* _Dataset entries_:
>>>>

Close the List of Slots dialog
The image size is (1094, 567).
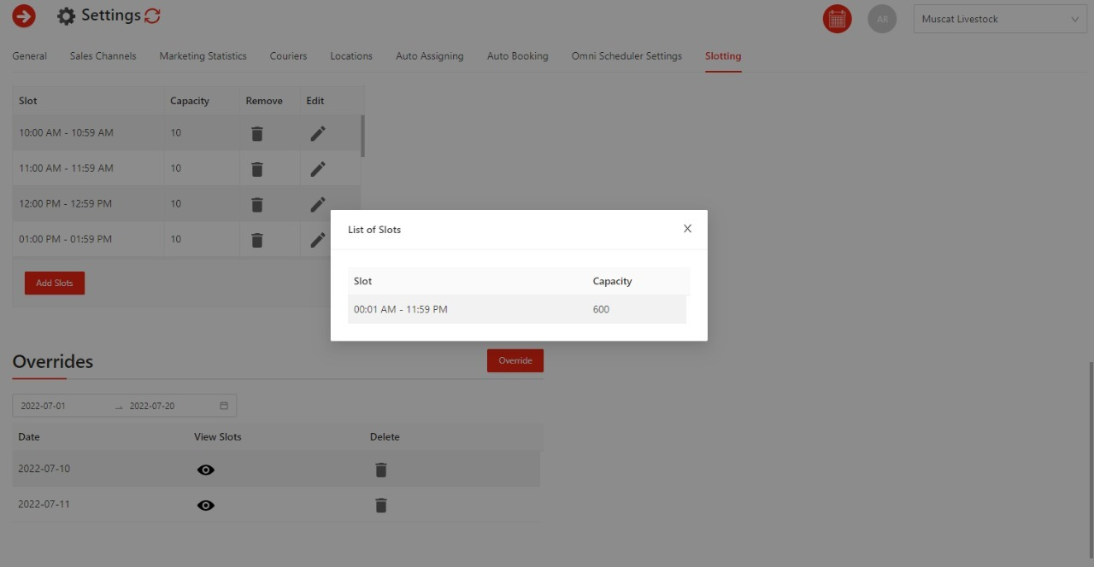[x=687, y=229]
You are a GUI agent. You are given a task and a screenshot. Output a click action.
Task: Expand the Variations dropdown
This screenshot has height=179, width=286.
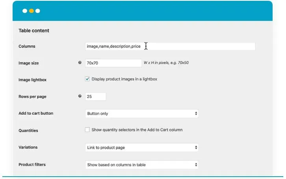click(x=142, y=147)
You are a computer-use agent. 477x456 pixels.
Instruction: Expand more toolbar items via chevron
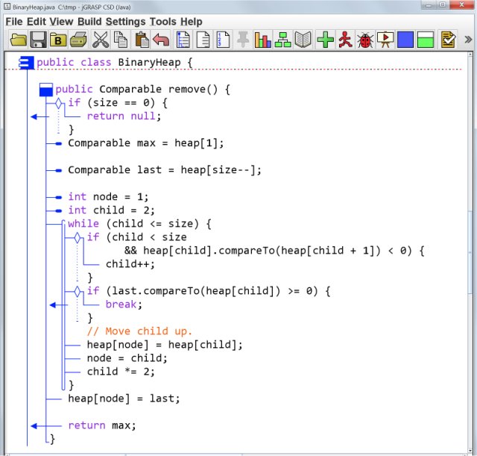[x=467, y=40]
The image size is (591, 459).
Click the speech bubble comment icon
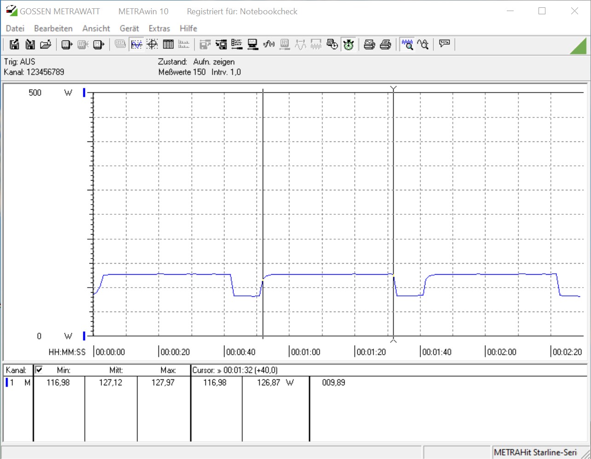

<<<<

Take the line that contains "Task: Expand the Variations dropdown" and every line after it to the end of the records above; quote them exactly, leaving out the pictures.

Task: Expand the Variations dropdown
This screenshot has height=179, width=286.
click(x=142, y=147)
You are a computer-use agent. 477x456 pixels.
Instruction: Expand more toolbar items via chevron
[x=467, y=40]
The image size is (591, 459).
Click the speech bubble comment icon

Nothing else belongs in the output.